# Government Must Approve of Theological Degrees?



## BJClark (Nov 13, 2007)

Praise God the Seminaries involved Won the Case!! 

Government Must Approve of Theological Degrees? - CWN

But for how much longer given this is the trend?

The International Criminal Court's Antagonism to our Constitution and the Need for the U.S. to Articulate an Alternative - CWN


----------



## Semper Fidelis (Nov 13, 2007)

I wonder if the font can be any smaller in the second article.

Well, it is good to note that the decision in the Texas case was unanimous.

I don't know that the International Court really has much bearing. I know there are always people that would like to move in that direction but even human nature is, itself, a guard against this sort of homogenization. Even the French couldn't convince their own people to adopt the EU Constitution.

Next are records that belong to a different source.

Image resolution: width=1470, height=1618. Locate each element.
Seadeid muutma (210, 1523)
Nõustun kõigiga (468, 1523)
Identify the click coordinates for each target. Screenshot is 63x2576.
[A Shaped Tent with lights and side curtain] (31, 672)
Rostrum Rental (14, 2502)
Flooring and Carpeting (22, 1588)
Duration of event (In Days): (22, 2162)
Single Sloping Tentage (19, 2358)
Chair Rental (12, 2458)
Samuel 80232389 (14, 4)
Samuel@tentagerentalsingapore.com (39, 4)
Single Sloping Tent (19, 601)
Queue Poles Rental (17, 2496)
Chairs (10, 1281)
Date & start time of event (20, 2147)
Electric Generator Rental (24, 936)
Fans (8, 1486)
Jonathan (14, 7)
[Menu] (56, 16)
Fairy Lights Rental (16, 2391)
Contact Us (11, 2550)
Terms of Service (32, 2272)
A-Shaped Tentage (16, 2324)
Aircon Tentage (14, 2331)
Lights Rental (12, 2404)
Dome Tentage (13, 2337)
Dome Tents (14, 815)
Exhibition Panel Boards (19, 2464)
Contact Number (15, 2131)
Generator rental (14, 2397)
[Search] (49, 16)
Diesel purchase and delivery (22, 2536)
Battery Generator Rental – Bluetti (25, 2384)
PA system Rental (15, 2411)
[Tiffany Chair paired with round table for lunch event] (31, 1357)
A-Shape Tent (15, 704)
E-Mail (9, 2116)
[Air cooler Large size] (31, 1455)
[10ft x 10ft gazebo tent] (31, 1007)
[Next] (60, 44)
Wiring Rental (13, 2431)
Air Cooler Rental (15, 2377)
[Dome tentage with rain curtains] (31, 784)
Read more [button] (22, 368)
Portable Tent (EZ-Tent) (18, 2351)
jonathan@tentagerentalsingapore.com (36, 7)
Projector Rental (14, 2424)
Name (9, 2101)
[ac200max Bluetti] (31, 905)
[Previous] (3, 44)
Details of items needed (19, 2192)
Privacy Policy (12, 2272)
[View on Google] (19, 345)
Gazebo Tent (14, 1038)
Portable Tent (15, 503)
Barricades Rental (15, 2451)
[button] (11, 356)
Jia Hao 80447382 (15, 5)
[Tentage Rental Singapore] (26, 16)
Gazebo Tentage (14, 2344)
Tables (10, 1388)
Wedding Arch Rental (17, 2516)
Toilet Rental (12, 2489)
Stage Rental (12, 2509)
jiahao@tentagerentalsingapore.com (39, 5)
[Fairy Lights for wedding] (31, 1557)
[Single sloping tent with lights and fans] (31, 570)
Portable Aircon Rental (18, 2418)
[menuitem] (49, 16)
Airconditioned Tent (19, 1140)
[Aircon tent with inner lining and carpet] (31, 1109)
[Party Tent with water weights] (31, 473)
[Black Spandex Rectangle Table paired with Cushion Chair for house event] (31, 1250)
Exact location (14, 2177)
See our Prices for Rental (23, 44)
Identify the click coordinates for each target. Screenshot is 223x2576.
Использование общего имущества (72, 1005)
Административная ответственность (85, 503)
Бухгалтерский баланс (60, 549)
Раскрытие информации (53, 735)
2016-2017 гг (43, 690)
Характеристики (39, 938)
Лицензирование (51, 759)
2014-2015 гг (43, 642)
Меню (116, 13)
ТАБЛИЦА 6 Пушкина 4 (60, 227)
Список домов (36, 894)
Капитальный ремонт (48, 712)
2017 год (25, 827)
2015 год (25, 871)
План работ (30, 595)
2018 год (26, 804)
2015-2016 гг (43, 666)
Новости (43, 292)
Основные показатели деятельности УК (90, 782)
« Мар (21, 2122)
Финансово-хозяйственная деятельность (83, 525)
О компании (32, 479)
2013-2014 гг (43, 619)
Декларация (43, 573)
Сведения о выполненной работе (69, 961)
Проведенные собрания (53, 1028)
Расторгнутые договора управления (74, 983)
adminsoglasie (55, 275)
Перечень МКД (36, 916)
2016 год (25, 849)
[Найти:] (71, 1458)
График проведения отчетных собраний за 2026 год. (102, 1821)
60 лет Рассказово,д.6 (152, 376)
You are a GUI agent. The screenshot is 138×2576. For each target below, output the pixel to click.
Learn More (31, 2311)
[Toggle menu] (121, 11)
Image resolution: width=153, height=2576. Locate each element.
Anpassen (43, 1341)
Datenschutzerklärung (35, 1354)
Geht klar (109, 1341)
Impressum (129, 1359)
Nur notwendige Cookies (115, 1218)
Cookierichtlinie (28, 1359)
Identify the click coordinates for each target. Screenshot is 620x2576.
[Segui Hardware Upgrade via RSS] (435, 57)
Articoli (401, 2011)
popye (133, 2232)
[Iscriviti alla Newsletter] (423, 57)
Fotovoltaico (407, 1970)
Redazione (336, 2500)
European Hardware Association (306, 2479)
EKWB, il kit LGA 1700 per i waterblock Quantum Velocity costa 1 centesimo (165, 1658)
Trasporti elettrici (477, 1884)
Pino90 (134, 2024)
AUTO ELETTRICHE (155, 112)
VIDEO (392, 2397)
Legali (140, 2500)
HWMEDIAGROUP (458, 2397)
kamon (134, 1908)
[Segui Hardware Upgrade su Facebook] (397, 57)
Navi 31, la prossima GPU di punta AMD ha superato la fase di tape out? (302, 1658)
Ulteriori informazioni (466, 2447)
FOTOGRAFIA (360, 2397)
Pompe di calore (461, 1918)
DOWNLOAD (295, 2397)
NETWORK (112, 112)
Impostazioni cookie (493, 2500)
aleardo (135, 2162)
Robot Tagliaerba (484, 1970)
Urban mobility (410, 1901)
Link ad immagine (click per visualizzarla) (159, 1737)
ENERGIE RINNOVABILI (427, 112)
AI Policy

Thank God for the U.S. Constitution that writes out something so clearly as to laws regarding teh establishment of religion.


----------



## LadyFlynt (Nov 13, 2007)

There are many things the government should just keep it's hands out of...

Healthcare
Childbirth
Marriage
Religion
Education


----------



## Reformed Covenanter (Nov 13, 2007)

LadyFlynt said:


> There are many things the government should just keep it's hands out of...
> 
> Healthcare
> Childbirth
> ...





Church government should approve theological degrees, civil government should not.


----------



## etexas (Nov 13, 2007)

Daniel Ritchie said:


> LadyFlynt said:
> 
> 
> > There are many things the government should just keep it's hands out of...
> ...


Yup!


----------